The GPT3 paper ‘Language Models are few short Learners’ was released a little earlier. It gives a deeper insight into how the model was built. NLP models have done substantially well for a while. The other models are typically task agnostic. For specific tasks they need to be re-trained or fine tuned with large datasets. This is quite different from humans. For e.g. we can specify a human child 3 examples of act of kindness. She can tell whether the 4th example is an act of kindness or not. Language for humans is a few shot learning process. This is not true for most models.

GPT3 has demonstrated outstanding NLP capabilities with only a few examples for a particular task. With its large model size and huge training dataset, it has built excellent in-context generalisation.

GPT3 in-context learning
The figure here shows multiple sequences. Each sequence has a different context. During the training process, the model learns the patterns in these sequences. This process is also called in-context learning.
The figure above shows that larger models build in-context generalisations better than smaller ones.
Larger models have better zero-shot accuracy and even better few shot accuracy. Bigger models are better at in-context learning

GPT3 has 175 billion parameters. In comparison GPT-2 had 1.5 billion, the Google and Facebook equivalents have around 10 billion. Humans have 85 billion neurons in our brains. GPT3 is quite big and the in-context learning slopes are quite steeper for larger models.

Size Does Matter

A large model means that small research teams or companies will not be able to implement this model for themselves. This article estimates that the training process would have required 350 GB memory and cost $12.6 million. Very few companies or researchers would have access to such resources. It also makes it difficult for them to compete. We don’t know what GPT4 or the response from the tech heavyweights like Google, Facebook will look like. Maybe this will trigger a size race.

GPT3 Release

Open AI has not open sourced this model. It is currently is active beta and if you are interested you can sign up for it. Open AI is obviously controlling the release process. The cherry picked snippets of it demos have created the buzz they intended to. It also gives Open AI to track the negative feedback and it unsavoury usage. A model this powerful is a great propaganda tool. Its capability to create content which is almost human like will be of interest to organizations aiming to influence public opinion. Twitter bots will seems almost human.

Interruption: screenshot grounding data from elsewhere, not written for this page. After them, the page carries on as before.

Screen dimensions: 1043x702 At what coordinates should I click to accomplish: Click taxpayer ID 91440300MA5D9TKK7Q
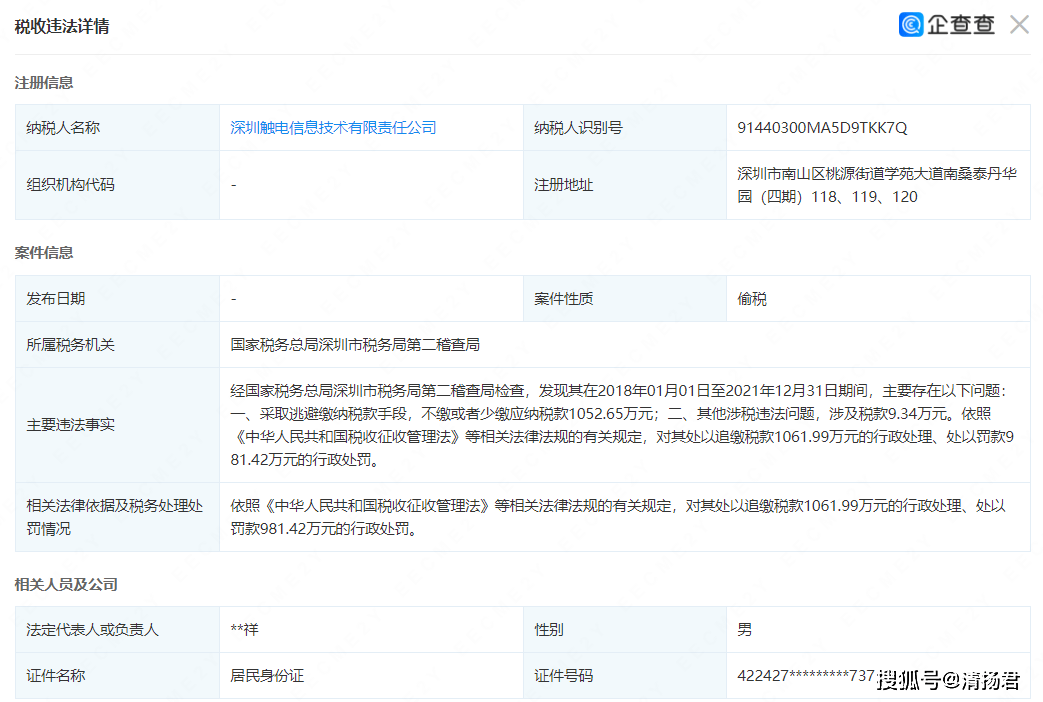click(x=822, y=128)
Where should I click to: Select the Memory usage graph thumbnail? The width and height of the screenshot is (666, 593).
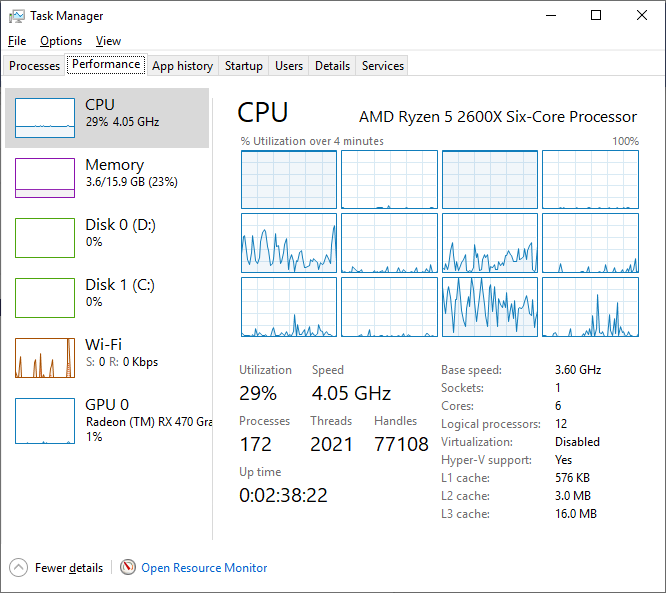coord(45,178)
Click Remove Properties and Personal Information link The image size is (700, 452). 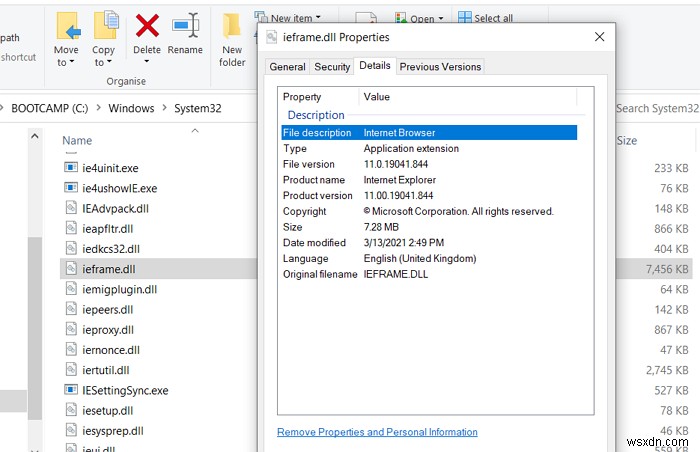tap(377, 432)
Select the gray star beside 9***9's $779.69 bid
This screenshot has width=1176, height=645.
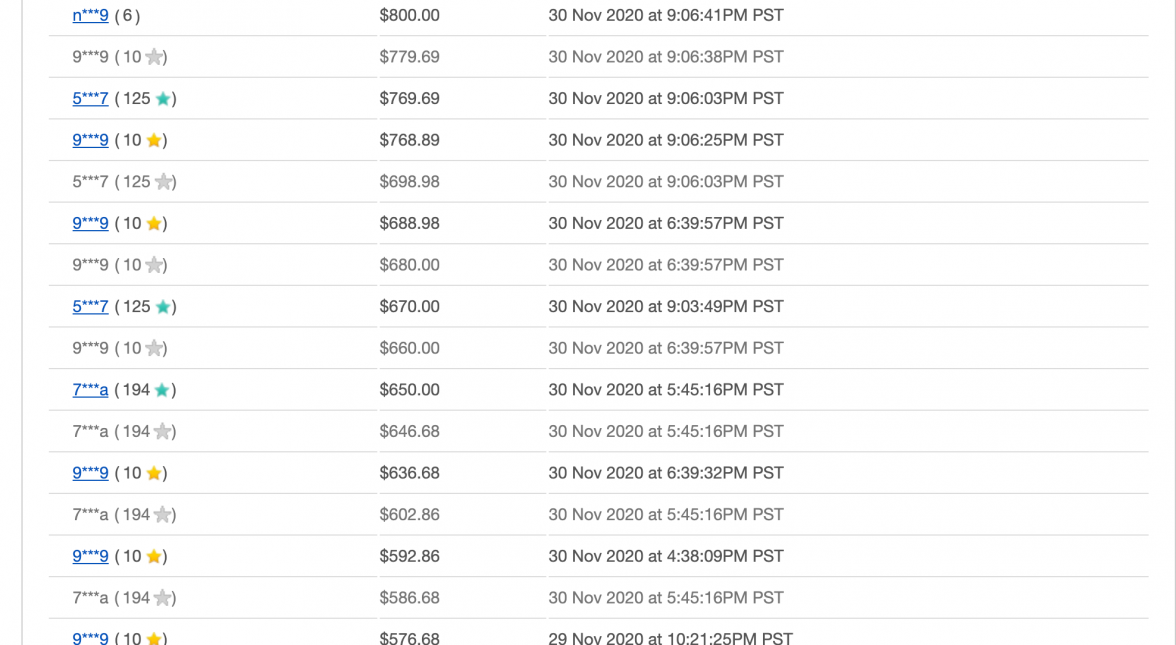coord(154,57)
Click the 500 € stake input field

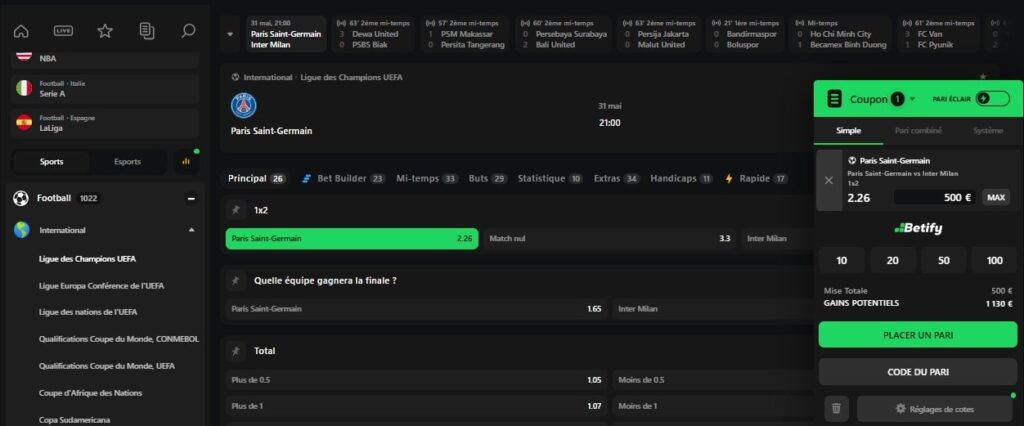934,197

We still don’t know what this API will be priced like when it releases. It is unlikely to be very cheap considering the amount of compute a 175 billion weighted model will take. Open AI is probably also looking at ways to monetize the research they are doing. For now we can only speculate.

GPT3 is good beyond doubt. There are several downsides and scope for improvement. The authors of the paper have acknowledged the same. GPT3 has been trained with almost the entire internet. So it has also picked up the biases and prejudices that plague humanity. Like all technologies it can be used for good and bad. I am going to trust our better angels that it will be more good than bad.